Sponsored by the General Directorate of Cultural Heritage and Museums, Turkish Historical Society, Yunusemre Municipality and Aliağa Municipality, the works focused on the agora building, which is the symbol of the ancient city.
With the support of the German Archaeological Institute, the international documentation work continues in the agora building, which is thought to consist of 14 rooms with a height of 11 meters and a length of 80 meters.
Sezgin stated that they will transfer the historical structure to future generations, adding, “One of the most important structures known in Aigai is the agora building. This is a famous building that has been seen by everyone who comes here for thousands of years. It is 2,200 years old. It should have been 80 meters long, 11 meters high, and 15 meters in the original form. It is a stone building that has survived, albeit partially, in the best way possible to this day. It is one of the most iconic structures of the city and a structure that can come to mind for anyone who hears the name Aigai. That’s why it is important to us as well.”

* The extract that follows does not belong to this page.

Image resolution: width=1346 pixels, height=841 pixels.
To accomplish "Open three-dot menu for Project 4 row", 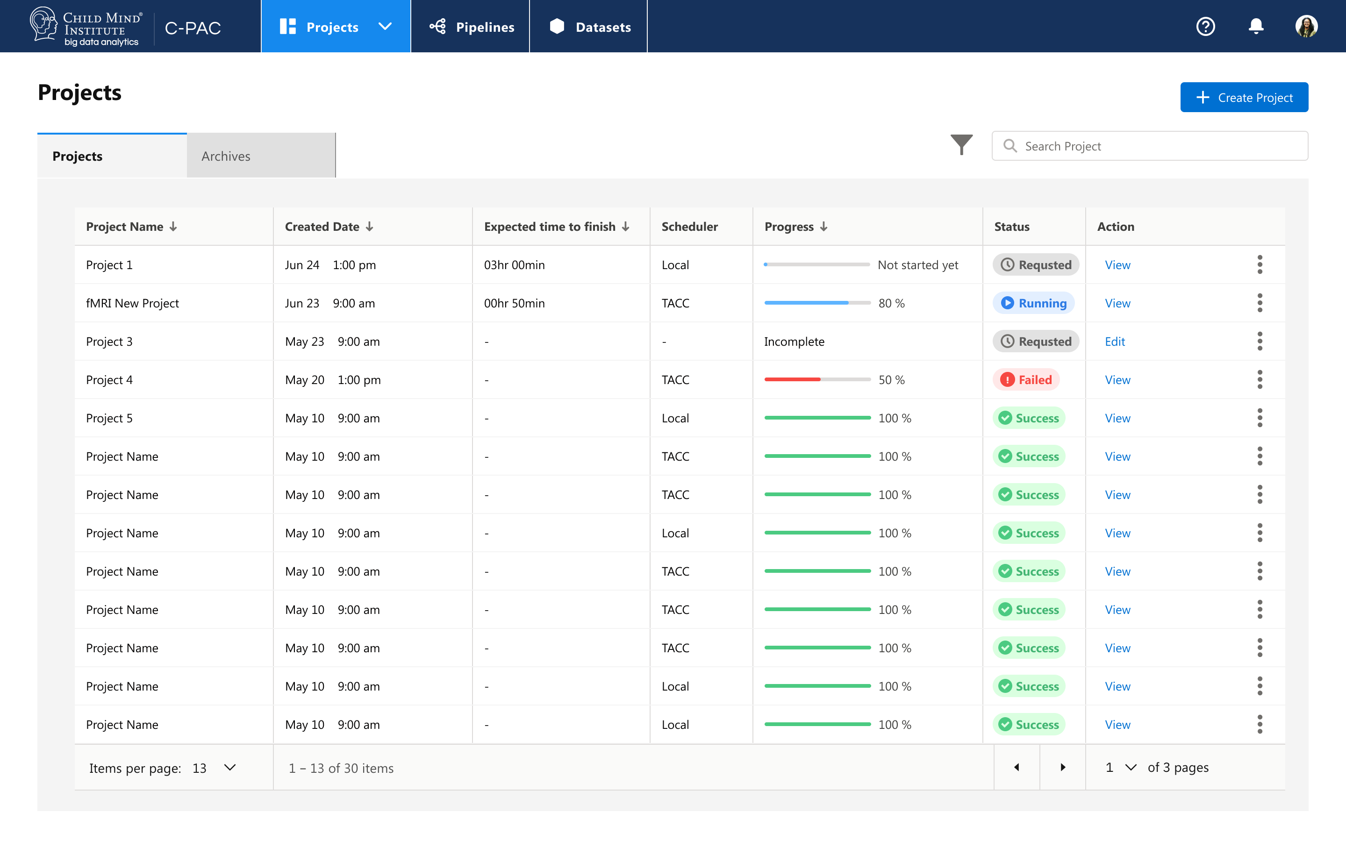I will (1259, 380).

“We first started the documentation work in order to transfer the structure, which has suffered a lot of damage due to both human and natural conditions, to future generations.”
Sezgin noted that all the stones in the building were coded one by one and they formed their architectural structures.
“After completing the documentation of the building, we will first make a conservation project. Because the stones in the high part of the building have moved from their places. We will continue comprehensive study. Our team is supported by the deputy director of the German Archeology Institute in Türkiye and his team. He works as an architect in such excavations. We will finish the project this year and start the restoration work next year,” he said.
Stating that Agora is a marvel of engineering, Sezgin said, “In fact, the building would have remained intact, except for its roof, had it not been touched by human hands. We found the columns in one of the shops found in the wreckage here. The pillars belonged to this building and all the lead in it had been removed. In ancient times, the columns were attached to each other with the help of lead. The Byzantines took the lead inside the columns by demolishing the buildings to meet the lead need.”
“If the Byzantines did not demolish this building; except for its roof, it would have remained intact. The most important feature of this architectural and engineering marvel is that it stands without any binding.”